Su carácter introvertido y su poco éxito en embates amorosos, lo hacían disponer de tiempo más
que suficiente para enfrascarse en densos debates literarios y políticos, con los jubilados que asistían
al club de ajedrez. Por ellos el sabía de un libro, desaparecido, considerado una curiosidad histórica.

Gandolfo Articoichea, autodenominado “poeta” de Boedo, había escrito y publicado en 1920, una
obra sencillamente titulada “sobre gustos”. Se trataba de un sinvergüenza, más recordado en el
barrio por sus peleas a cuchillo, y sus desmanes de ebrio melancólico, que por cualquier
contribución literaria real.

Sin embargo, entre arrebatos de indignación moral empapada en ginebra, había elaborado un
extenso volumen acerca de cómo algunos de sus contemporáneos, dilapidaban el buen nombre del
arte. Tal manuscrito había llegado a editarse, por acción de una comisión vecinal que, aunque poco
interesada en sus ideas, hallaba una enorme utilidad en mantenerlo ocupado.

Desde luego, el texto no había tenido gran impacto entre los tangueros reos y malhablados de su
escueto círculo social, más interesados en el amor de las meretrices que en la reflexión filosófica.
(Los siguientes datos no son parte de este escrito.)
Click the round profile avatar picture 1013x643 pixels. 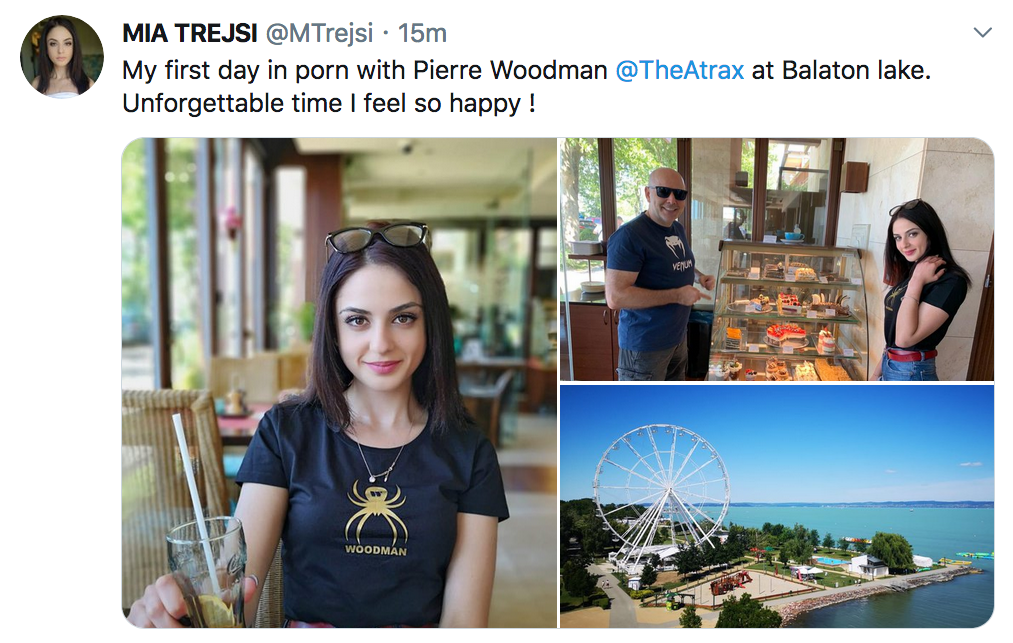point(62,57)
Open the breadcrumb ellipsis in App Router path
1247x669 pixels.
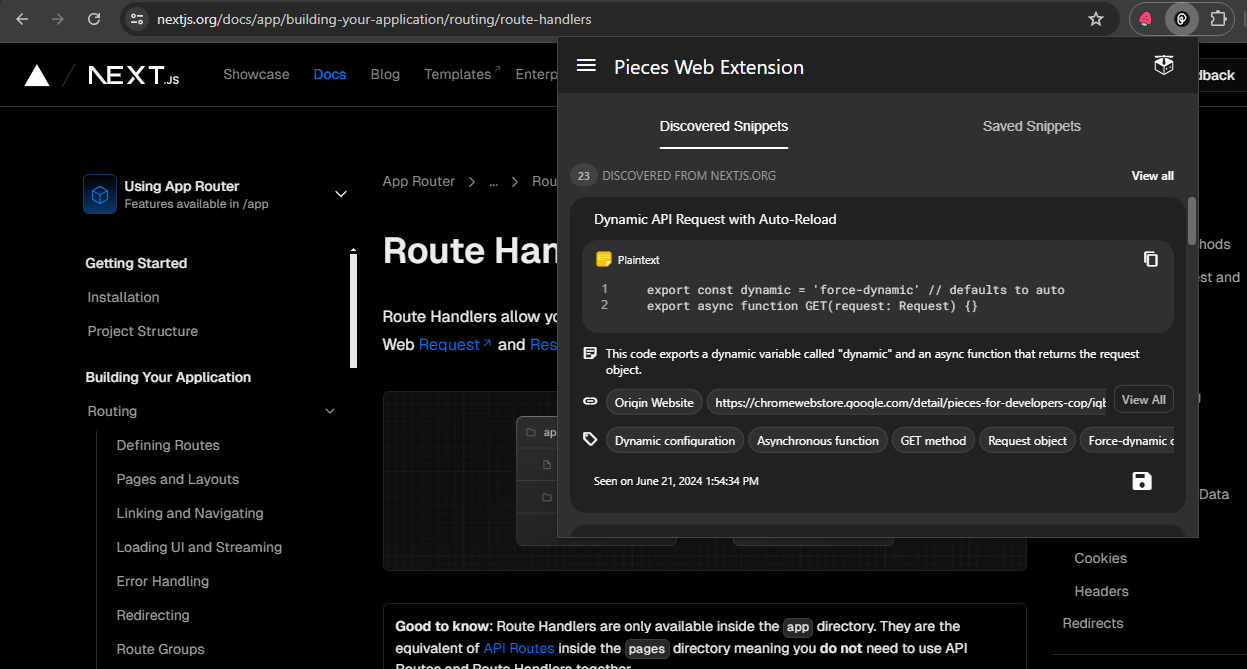493,181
El libro, que intentaba ser expositivo, fracasaba generalmente en un mar de enunciados poéticos y
simples y llanas groserías. Sin embargo, los lectores atentos podrían pasar por alto los arrebatos y
las divagaciones, para encontrar una idea fuerte que recorría todo el escrito. Se atrevía a afirmar
que la exaltación del espíritu y la complejidad estética no debían dejarse de lado en pos del impacto
instantáneo.
Fue visto, como corresponde, como un reaccionario por los intelectuales del barrio. Aceptar tales
ideas implicaría renunciar a las dadivas artísticas que llegaban en cada barco desde Europa. Por lo
que se decidió que el autor debía ser ignorado y condenado al olvido

Después de 130 años, no se conocía a ciencia cierta la ubicación de cualquier copia, pero la tradición
oral había hecho sobrevivir de él, una leyenda que roza lo fantástico en términos filosóficos. Entre
la resaca y la borrachera (que eran los dos estados frecuentes del autor) Articoichea había
engendrado un sistema infalible e irrefutable que permitía separar el arte de la pretensión, lo osado,
de lo ridículo, el buen gusto, del malo.